A carboxylic residue at the high-affinity, Mn-binding site participates in the binding of iron cations that block the site

The role of carboxylic residues at the high-affinity, Mn-binding site in the ligation of iron cations blocking the site Biochemistry 41 (2000) 5854] was studied, using a method developed to extract the iron cations blocking the site. We found that specifically bound Fe(III) cations can be extracted with citrate buffer at pH 3.0. Furthermore, citrate can also prevent the photooxidation of Fe(II) cations by YZ. Participation of a COOH group(s) in the ligation of Fe(III) at the high-affinity site was investigated using 1-ethyl-3-(3-dimethylamino)propyl] carbodiimide (EDC), a chemical modifier of carboxylic amino acid residues. Modification of the COOH groups inhibits the light-induced oxidation of exogenous Mn(II) cations by Mn-depleted photosystem II (PSII-Mn]) membranes.

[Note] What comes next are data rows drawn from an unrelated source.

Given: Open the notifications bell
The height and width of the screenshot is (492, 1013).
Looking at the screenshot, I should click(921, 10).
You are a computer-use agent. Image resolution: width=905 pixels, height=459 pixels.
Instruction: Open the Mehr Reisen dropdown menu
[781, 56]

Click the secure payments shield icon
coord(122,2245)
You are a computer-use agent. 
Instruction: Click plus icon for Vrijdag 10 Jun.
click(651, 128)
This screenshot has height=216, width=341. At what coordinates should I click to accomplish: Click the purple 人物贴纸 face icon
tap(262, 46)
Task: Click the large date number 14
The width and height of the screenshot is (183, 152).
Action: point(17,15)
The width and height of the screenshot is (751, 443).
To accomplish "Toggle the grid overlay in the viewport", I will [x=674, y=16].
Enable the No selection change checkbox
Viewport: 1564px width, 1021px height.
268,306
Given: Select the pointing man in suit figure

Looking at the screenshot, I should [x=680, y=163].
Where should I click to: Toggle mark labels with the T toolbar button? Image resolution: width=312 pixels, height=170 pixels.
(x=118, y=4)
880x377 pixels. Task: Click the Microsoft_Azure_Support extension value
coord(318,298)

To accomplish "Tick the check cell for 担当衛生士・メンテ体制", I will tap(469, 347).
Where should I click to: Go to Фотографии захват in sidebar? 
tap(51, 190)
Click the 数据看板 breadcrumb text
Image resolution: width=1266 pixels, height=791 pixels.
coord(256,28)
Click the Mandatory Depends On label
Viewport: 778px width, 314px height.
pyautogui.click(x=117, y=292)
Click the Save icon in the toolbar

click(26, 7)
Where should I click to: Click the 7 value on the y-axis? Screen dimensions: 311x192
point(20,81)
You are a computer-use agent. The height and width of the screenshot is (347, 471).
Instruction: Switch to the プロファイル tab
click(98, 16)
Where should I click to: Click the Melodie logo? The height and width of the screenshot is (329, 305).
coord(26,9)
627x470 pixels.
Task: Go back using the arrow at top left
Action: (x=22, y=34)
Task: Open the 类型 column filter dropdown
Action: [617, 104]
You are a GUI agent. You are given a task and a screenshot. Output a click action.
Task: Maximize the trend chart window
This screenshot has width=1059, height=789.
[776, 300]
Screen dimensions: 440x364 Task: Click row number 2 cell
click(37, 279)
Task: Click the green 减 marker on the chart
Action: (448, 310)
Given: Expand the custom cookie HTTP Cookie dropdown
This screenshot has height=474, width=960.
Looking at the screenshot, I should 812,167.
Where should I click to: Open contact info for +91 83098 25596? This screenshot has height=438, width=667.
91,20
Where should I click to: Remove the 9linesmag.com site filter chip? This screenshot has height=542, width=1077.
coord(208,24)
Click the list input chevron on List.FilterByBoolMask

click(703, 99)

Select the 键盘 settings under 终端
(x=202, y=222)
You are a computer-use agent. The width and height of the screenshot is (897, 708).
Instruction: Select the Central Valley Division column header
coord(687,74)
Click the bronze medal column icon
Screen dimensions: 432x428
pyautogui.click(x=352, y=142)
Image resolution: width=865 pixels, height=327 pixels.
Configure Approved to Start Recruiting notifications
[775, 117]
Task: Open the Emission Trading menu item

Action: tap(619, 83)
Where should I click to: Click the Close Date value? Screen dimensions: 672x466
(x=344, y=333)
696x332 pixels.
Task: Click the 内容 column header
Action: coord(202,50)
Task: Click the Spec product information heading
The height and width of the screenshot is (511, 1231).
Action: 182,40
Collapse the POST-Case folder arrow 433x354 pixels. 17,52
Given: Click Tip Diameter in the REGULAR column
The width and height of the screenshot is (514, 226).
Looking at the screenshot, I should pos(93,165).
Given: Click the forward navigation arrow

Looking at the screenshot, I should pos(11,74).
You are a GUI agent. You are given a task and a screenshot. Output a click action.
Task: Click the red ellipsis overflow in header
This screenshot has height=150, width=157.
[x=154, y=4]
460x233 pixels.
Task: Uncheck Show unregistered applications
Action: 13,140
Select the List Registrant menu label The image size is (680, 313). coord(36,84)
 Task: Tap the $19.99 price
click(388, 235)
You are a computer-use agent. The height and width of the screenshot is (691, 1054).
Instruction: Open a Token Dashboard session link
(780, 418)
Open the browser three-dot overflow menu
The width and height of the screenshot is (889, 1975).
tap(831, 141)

The rate of Mn(II) oxidation saturates at > or = 10 microM in PSII(-Mn) membranes and > or = 500 microM in EDC-treated PSII (-Mn) samples. Intact PSII(-Mn) membranes have only one site for Mn(II) oxidation via YZ (dissociation constant, Kd = 0.64 microM), while EDC-treated PSII(-Mn) samples have two sites (Kd = 1.52 and 22 microM; the latter is the low-affinity site). When PSII(-Mn) membranes were incubated with Fe(II) before modifier treatment (to block the high-affinity site) and the blocking iron cations were extracted with citrate (pH 3.0) after modification, the membranes contained only one site (Kd = 2.3 microM) for exogenous Mn(II) oxidation by Y(Z)() radical. In this case, the rate of electron donation via YZ saturated at a Mn(II) concentration > or = 15 microM. These results indicate that the carboxylic residue participating in Mn(II) coordination and the binding of oxidized manganese cations at the HAZ site is protected from the action of the modifier by the iron cations blocking the HAZ site. We concluded that the carboxylic residue (D1 Asp-170) participating in the coordination of the manganese cation at the HAZ site (Mn4 in the tetranuclear manganese cluster Science 303 (2004) 1831]) is also involved in the ligation of the Fe cation(s) blocking the high-affinity Mn-binding site.